I thought of all the ways that privilege blinds us to those and that before us—the very tragic and profound ways in which we have told groups of people that their time doesn’t matter, their voice, their opportunities, their health, their education, their very lives don’t matter. We don’t see some people and when they assert themselves—their rights or needs or desires—we, at best, marginalize them and, at worst, are threatened and ostracize and occasionally kill them.
I thought of the implicit bias embedded in his mind that may have made me invisible to him, and the discrimination that is inherent in our cultural DNA—discrimination against women, minorities, immigrants, and those who are disabled, very young or growing old.
I thought of the dual tragedy inherent in our blindness to others. Not only are others dehumanized and subjugated by our blindness, we are dehumanized as well.
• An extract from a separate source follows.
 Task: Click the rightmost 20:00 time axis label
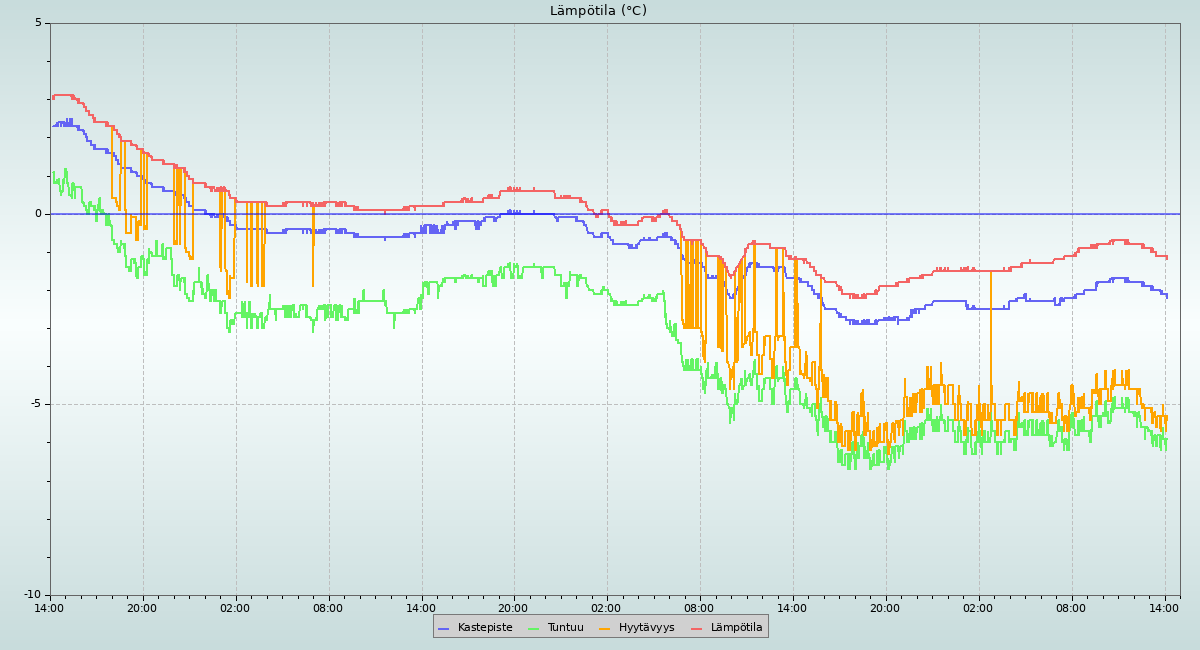pyautogui.click(x=885, y=608)
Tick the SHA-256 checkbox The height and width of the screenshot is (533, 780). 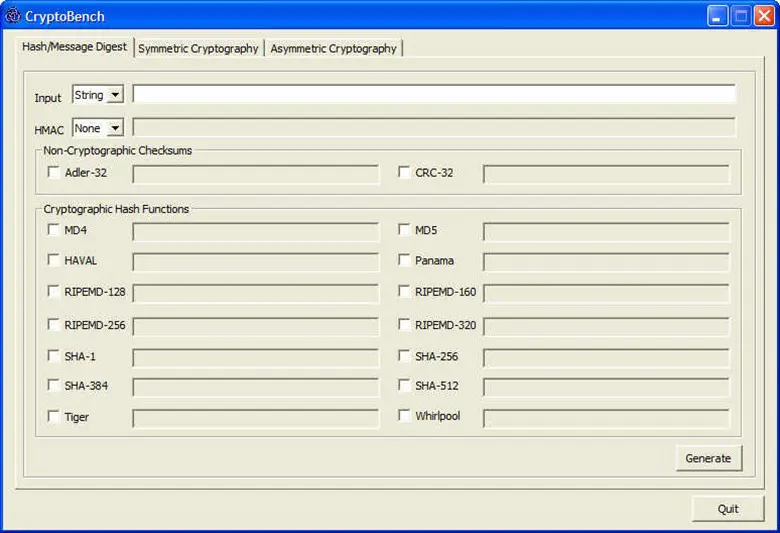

We are less human and our minds and lives are less rich for not seeing so many varied and lively and colorful human beings who are so very different—in language and appearance and dress—and yet not very different from us at all.
I thought of the threat to society when we are blind to one another, when inequality or privilege is seen as acceptable, if not preferable. What happens to a society where fairness is lacking, and justice does not reign?
Emboldened with these cascading thoughts, I assured him that, “Yes, it matters,” and as I drew my breath to explain all the reasons why, he simply said, “Then you just go ahead,” as the cashier handed him his change and he picked up his item and walked to his gate.